**Material for this exercise**:
----
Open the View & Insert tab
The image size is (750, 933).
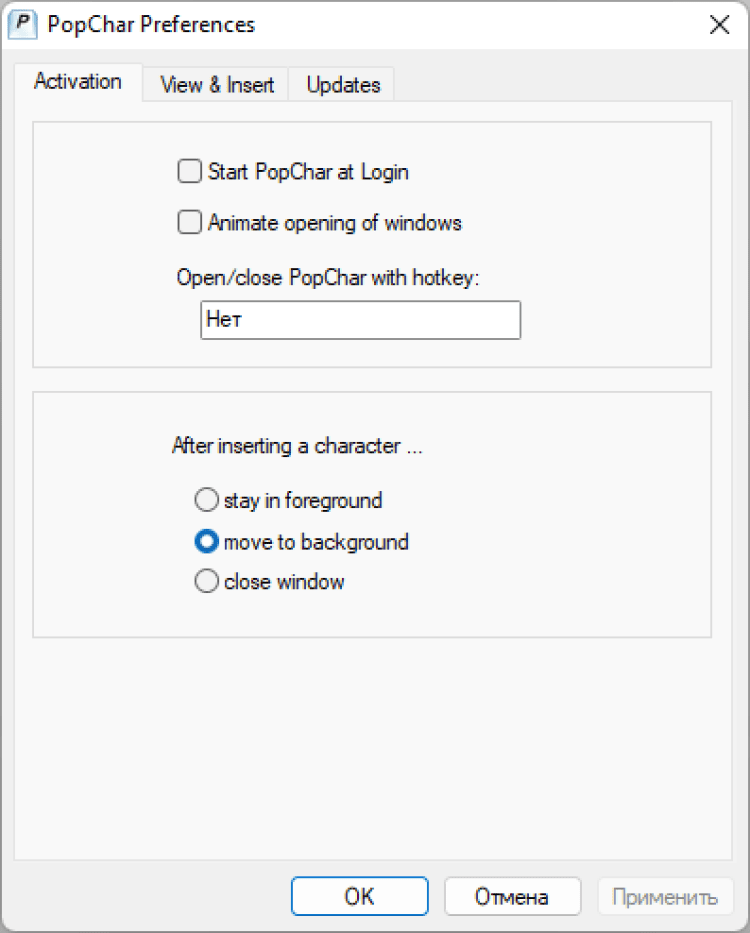pyautogui.click(x=217, y=85)
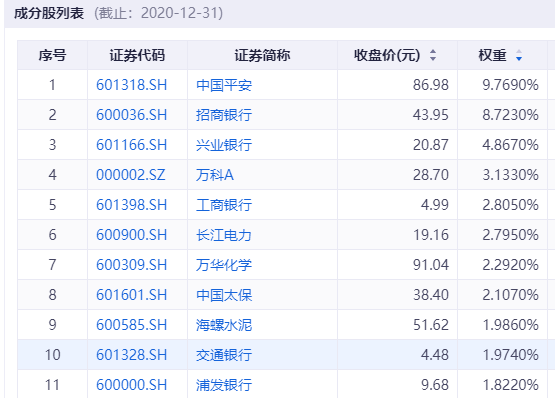Open the 长江电力 stock name link
The width and height of the screenshot is (555, 398).
(224, 235)
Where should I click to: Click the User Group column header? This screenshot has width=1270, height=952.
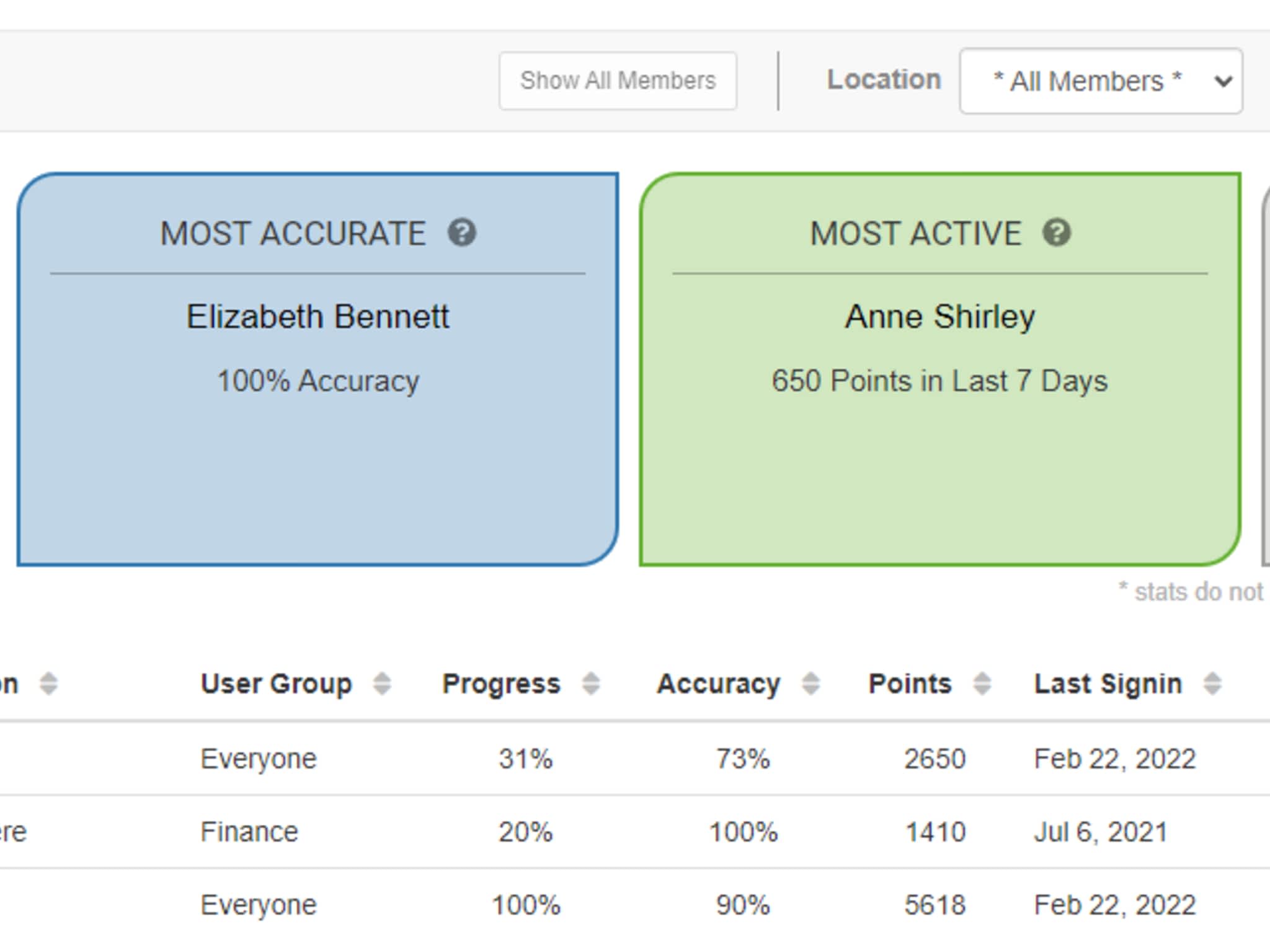pyautogui.click(x=276, y=684)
----
**Exercise prompt**:
Return all of the material exactly, without pictures.

**Answer to this problem**:
Open the View & Insert tab
The image size is (750, 933).
pyautogui.click(x=217, y=85)
Open the 长江电力 stock name link
The width and height of the screenshot is (555, 398).
(224, 235)
Where should I click to: Click the User Group column header? This screenshot has width=1270, height=952.
pyautogui.click(x=276, y=684)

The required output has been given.